BANGKOK (AP) — The Bank of Japan’s quarterly survey on business sentiment shows large Japanese manufacturers have grown more optimistic in the past several months, the third straight quarter of improvement even while other data showed the economy in a contraction.
The central bank’s “tankan” survey, released Wednesday, measured business sentiment among major manufacturers at plus 12, up from plus 9 in October and plus 5 in June.
The tankan survey, conducted every three months, measures corporate sentiment by subtracting the number of companies saying business conditions are negative from those replying they are positive. It’s considered a leading indicator of future trends in the world’s third-largest economy.
The survey showed sentiment among major non-manufacturers rose 3 points to plus 30 from plus 27 in the previous survey. It was the seventh consecutive quarter of improvement and the most positive result in about three decades.
A recovery of foreign tourism and a resurgence of business activity and domestic travel after the bleak days of the pandemic have contributed to a rebound in retail and leisure activities.
However, high borrowing costs in the U.S. and other major markets have crimped demand for Japanese exports, dragging on growth.
Updated data released on Friday showed Japan’s economy shrank by 2.9% year-on-year in the July-September quarter, worse than estimated earlier.
“The continued improvement in the ‘tankan’ suggests that the drop in Q3 GDP was just a blip, but we still expect GDP growth to slow sharply next year,” Marcel Thieliant of Capital Economics said in a note to clients.

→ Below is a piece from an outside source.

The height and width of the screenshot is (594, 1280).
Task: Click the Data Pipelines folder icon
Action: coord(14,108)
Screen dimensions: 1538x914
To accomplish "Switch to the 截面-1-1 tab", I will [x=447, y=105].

The tankan’s projection of business sentiment three months from now among large manufacturers showed they expect conditions to deteriorate, falling 4 points to plus 8. Non-manufacturers also were pessimistic, with the forecast falling 6 points to plus 24.

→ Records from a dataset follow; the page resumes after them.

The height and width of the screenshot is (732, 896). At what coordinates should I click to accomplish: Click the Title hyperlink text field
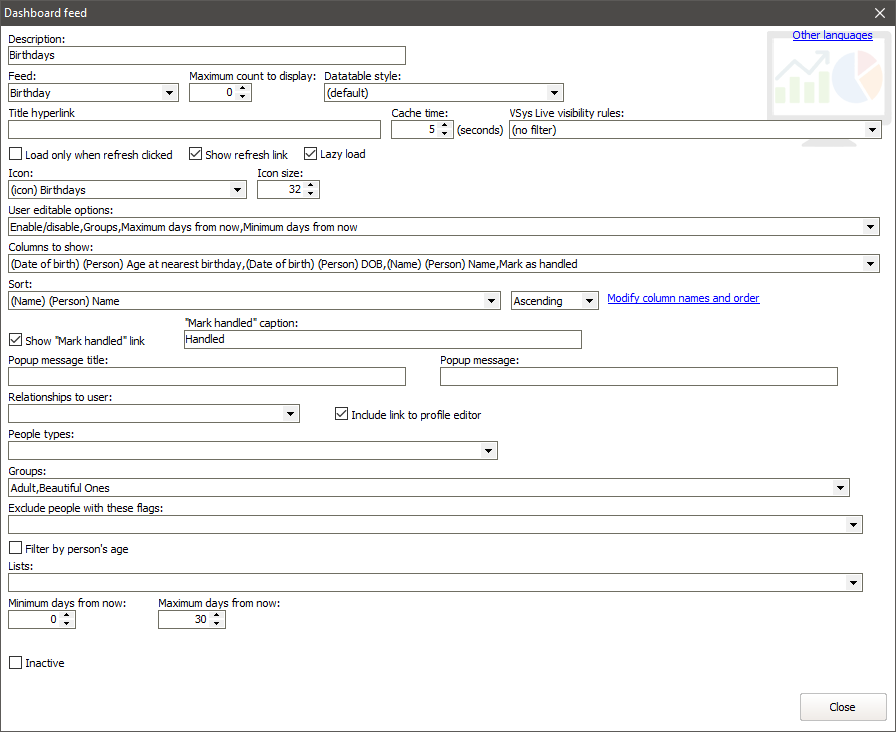(194, 130)
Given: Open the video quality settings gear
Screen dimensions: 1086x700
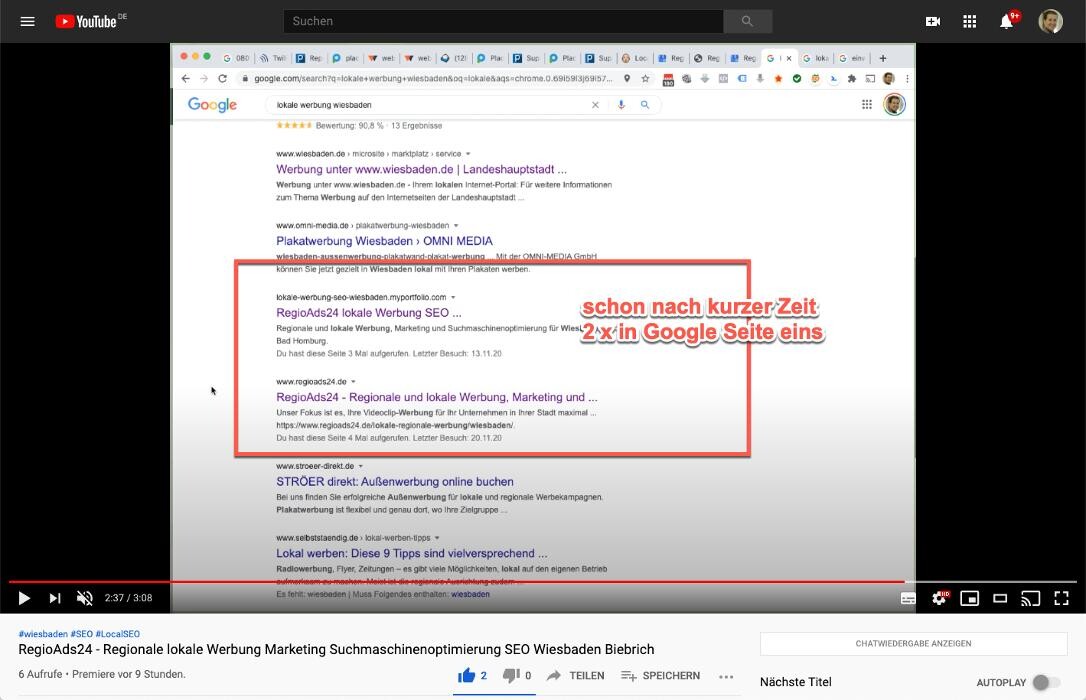Looking at the screenshot, I should point(938,598).
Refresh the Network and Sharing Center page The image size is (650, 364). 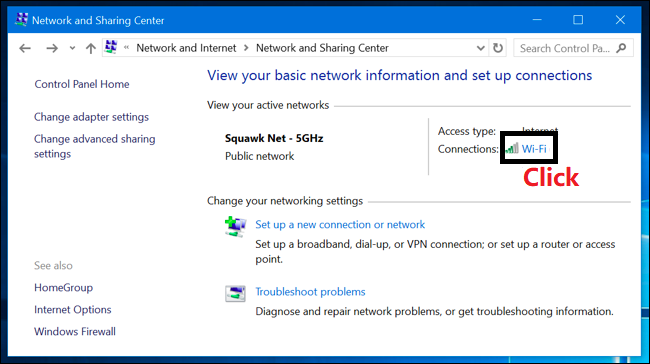(498, 48)
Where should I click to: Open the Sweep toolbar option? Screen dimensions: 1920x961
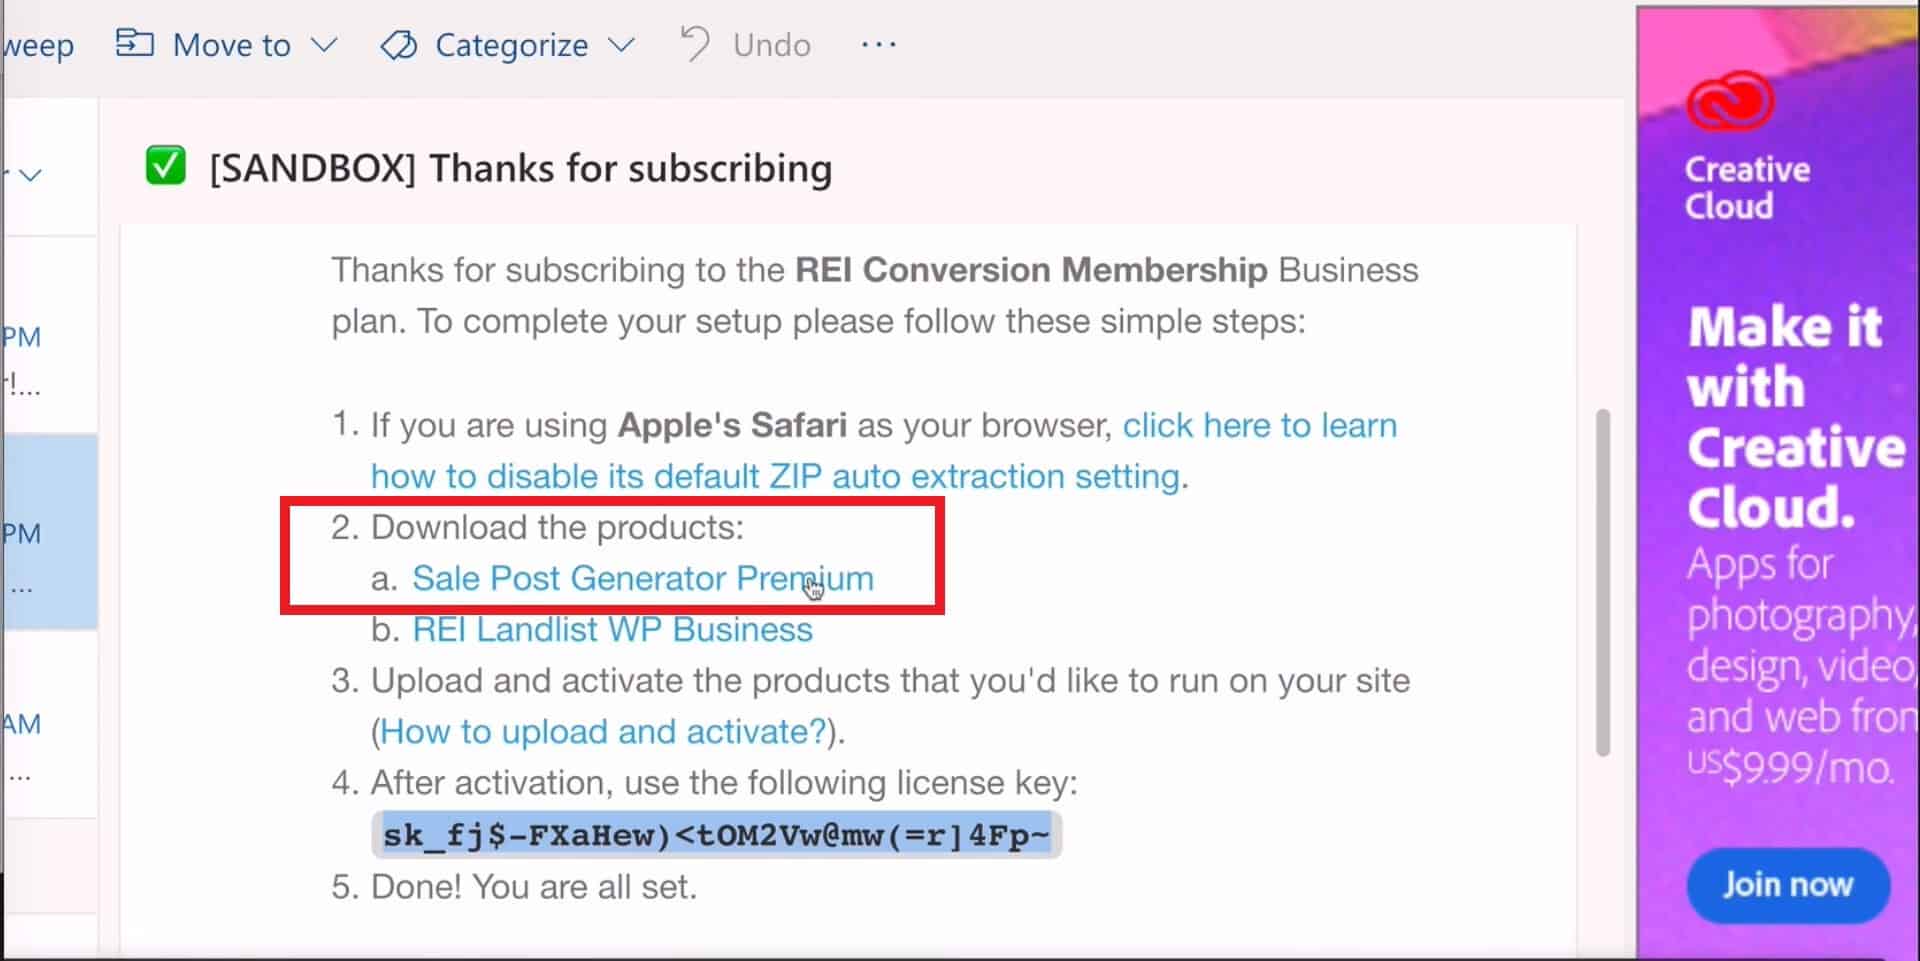click(38, 45)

The Bank of Japan’s stance on its monetary policy is keenly watched, with many market observers increasingly expecting it will shift away from its longstanding negative interest rate policy in coming months.
No major moves are expected at a policy meeting that will wrap up on Dec. 19. Recent price data suggest an easing of inflationary pressures and that could leave the central bank less likely to change gears and raise interest rates out of concern that the economy may slow further.